**** MATERIAL PROVIDED ****
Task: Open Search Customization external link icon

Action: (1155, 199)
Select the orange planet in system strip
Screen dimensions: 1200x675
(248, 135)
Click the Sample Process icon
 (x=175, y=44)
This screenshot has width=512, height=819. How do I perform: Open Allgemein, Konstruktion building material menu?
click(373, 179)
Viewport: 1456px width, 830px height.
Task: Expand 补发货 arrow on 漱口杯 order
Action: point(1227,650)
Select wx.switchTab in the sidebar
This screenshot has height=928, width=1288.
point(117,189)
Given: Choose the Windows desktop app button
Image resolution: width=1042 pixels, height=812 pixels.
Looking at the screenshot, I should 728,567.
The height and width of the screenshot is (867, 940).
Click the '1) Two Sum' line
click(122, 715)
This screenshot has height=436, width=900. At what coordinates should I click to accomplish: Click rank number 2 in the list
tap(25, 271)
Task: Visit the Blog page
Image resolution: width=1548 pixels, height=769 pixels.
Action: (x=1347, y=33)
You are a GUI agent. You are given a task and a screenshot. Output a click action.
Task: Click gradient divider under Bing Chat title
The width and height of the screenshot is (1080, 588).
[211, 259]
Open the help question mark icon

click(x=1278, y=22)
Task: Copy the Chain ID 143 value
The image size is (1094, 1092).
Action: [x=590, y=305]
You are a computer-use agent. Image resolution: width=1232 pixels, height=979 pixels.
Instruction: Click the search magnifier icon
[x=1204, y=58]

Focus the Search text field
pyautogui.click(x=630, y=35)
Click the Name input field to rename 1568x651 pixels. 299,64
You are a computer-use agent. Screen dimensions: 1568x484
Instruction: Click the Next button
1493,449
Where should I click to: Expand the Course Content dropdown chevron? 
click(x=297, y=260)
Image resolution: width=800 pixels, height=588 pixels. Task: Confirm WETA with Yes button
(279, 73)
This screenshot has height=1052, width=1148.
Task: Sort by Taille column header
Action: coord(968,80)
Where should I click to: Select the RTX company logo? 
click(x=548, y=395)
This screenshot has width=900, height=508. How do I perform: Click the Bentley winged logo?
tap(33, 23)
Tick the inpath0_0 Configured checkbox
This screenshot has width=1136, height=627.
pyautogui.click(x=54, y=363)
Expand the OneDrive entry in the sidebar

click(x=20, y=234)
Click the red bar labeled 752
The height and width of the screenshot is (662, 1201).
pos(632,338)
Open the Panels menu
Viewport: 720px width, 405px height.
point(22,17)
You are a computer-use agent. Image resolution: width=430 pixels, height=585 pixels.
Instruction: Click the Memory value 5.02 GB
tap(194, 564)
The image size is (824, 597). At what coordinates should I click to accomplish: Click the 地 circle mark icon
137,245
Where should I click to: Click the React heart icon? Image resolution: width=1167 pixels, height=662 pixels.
****
## INSTRUCTIONS FOR THE TASK
Work out how many lines in the entries hold the string "agent". Your answer should consist solely of that number.

## RESULT BELOW
4